| THINGS TO DO |
(a) List every organization named in the excerpt on AI and 5G.
(b) Extend the report on AI and 5G past its final sentence.

| EXCERPT |
The use of machines to perform basic jobs which would ordinarily be done by a person is turning out to have a wide range of useful applications, said Liberty Global CTO Balan Nair, speaking at IBC’s CTO Roadmap

Keynote panel [15 September].

“Where AI is coming in for us is with customer interactions,” revealed Nair.

“There are plenty of customer management processes where no humans [other than the customer] are involved and the consumer is none the wiser – unless the interaction is really complex.”

Nair added: “You will see AI in almost every aspect of our operations – 15% is AI now – and it will be 50% in five years.”

News Corp deputy CTO Latha Maripuri said that AI was “way more than a buzzword” and that News Corp was actively looking at how it might be incorporated. “Digital advertising is proving to be a very concrete use case for AI, and we looking at integrating more supervised machine learning.”

Liberty Global’s Nair was also upbeat about the prospects for services based around high capacity 5G technology.

Nair admitted that the economics of 5G “don’t’ make sense at present”, but predicted that it would be a “true step change” in mobile.

“AR is a lot more user friendly than 3D”

“One big benefit is its greater bit rate. It’s optimised for lots of bandwidth and you’ll be able to pack a lot more technology into 5G devices.

| DATASET EXTRACT |

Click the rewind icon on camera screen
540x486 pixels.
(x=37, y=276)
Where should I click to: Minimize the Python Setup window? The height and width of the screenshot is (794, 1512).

| RESPONSES IN ORDER |
(a)
Liberty Global
IBC
News Corp

(b)
“But it needs hundreds of thousands of towers – and that’s going to be expensive. That is the challenge of 5G – lots of promise and lots of cost.

“Today’s economic don’t justify it, but it’ll be rolled out for the 2020 Tokyo Olympics and by 2021-22 it’ll be more normal than not.”

Discovery Communications CTO John Honeycutt confirmed that Discovery was focussed on the launch of 5G services as part of its Olympics coverage in 2020.

Nair added that the hype and crash of 3D would not be repeated with AR and VR technology, which also had a big future. “AR is a lot more user friendly than 3D. And remember the importance of the demographic shift. Kids really get it.”

Discovery’s Honeycutt added: “You will definitely see us with AR and VR in graphics and anywhere where consumers want it to be. AR is certainly proving a very useful tool in sports – explaining what’s happening.”